This week I’ve been in Los Angeles on business. But I’ve been slaying some old demons while here.
Mood music:
Let’s go back 20 years — July 1991 — when I came out here with Sean Marley on my first trip to the west coast. I didn’t really want to go because I was afraid of everything and everyone. But Sean was red hot about the idea, and back then I was always out to impress the man. So off we went, on a 10-day California trip that would take us as far north as Eureka and as far south as Los Angeles. We lived in the rental car the whole time except for L.A., where we stayed in a friend’s apartment.
In L.A., we hooked up with a guy who used to live in the Point of Pines in Revere. I didn’t remember him, but he and Sean were tight as kids. Michael was his name. Michael took us to visit a couple of his friends who were living the stereotypical Hollywood lifestyle. They had a band, but sat in their cramped bungalow all day, surrounded by towers of empty beer cans and cigarette boxes, watching all the bad daytime TV they could feast their eyes on.
One of them asked me where we were from. The Boston area, I told him.
“Dude,” he said through the cloud of cigarette smoke encircling his head. “That’s a pretty long way from here.”
The statement filled me with more terror.
A pretty long way from here. From my safe place in the basement apartment at 22 Lynnway, Revere, Mass.
Terror.
That’s pretty much what the trip was. Sean ate it all up and had the time of his life, despite me.
I didn’t know back then that I suffered from OCD-induced fear and anxiety. I was still many years away from the therapy, medication and spiritual conversion. I had no idea what the 12 steps were when I was 21. Too bad, because I SHOULD have had the time of my life on that trip, too.
But that’s what fear does. It robs you blind. Robs you of everything that should make life worthwhile.
Fast-forward to the present. I’m back in LA on business. But I decided I was going to do a few things I couldn’t do last time I was here because of the fear.
I rented a car and drove all over Los Angeles and went as far south as Orange County, using the same freeways that scared the daylights out of me back then.
I took walks all over the place and mingled freely with people — something else I was afraid to do before.
****************
=== Instructions ===
a – In the post about returning to Los Angeles, how many days did the 1991 California trip last?
b – Print the Los Angeles post from "In L.A., we" up to and including "their eyes on.".
c – Can you rewrite the paragraph of the Los Angeles post that begins "Let's go back 20 years" as a short list that keeps its main facts?
****************
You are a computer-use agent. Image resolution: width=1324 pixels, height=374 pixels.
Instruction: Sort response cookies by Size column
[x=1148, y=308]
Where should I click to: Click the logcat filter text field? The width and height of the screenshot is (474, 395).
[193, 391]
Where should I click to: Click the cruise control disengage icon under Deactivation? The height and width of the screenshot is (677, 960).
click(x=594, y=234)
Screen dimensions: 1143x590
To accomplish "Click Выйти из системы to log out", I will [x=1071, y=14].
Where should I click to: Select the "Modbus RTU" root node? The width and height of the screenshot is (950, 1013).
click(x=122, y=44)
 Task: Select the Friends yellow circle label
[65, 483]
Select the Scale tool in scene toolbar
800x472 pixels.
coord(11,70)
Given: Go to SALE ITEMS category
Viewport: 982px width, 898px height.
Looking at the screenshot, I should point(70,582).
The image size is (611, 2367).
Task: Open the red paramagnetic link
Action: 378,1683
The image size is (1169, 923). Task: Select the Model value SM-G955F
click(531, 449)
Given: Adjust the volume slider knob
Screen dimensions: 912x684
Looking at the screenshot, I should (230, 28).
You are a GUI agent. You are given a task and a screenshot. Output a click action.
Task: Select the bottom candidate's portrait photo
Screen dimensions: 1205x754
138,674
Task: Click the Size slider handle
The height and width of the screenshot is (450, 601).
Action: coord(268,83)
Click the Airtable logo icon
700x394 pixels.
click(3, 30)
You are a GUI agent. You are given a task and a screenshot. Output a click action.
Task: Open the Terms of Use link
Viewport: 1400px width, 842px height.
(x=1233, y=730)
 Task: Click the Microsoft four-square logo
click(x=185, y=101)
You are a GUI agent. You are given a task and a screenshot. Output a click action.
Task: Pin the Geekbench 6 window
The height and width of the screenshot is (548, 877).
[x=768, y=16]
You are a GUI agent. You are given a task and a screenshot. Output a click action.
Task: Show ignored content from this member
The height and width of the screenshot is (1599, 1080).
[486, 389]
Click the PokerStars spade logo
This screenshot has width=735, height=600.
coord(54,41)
****************
=== Your written answers ===
a – It was a 10-day trip.

b –
In L.A., we hooked up with a guy who used to live in the Point of Pines in Revere. I didn’t remember him, but he and Sean were tight as kids. Michael was his name. Michael took us to visit a couple of his friends who were living the stereotypical Hollywood lifestyle. They had a band, but sat in their cramped bungalow all day, surrounded by towers of empty beer cans and cigarette boxes, watching all the bad daytime TV they could feast their eyes on.

c –
- July 1991: my first trip to the West Coast, with Sean Marley.
- I didn't want to go because I was afraid of everything and everyone, but Sean was eager and I always wanted to impress him.
- The trip lasted 10 days and covered California from Eureka in the north to Los Angeles in the south.
- We lived in the rental car the whole time except in L.A., where we stayed in a friend's apartment.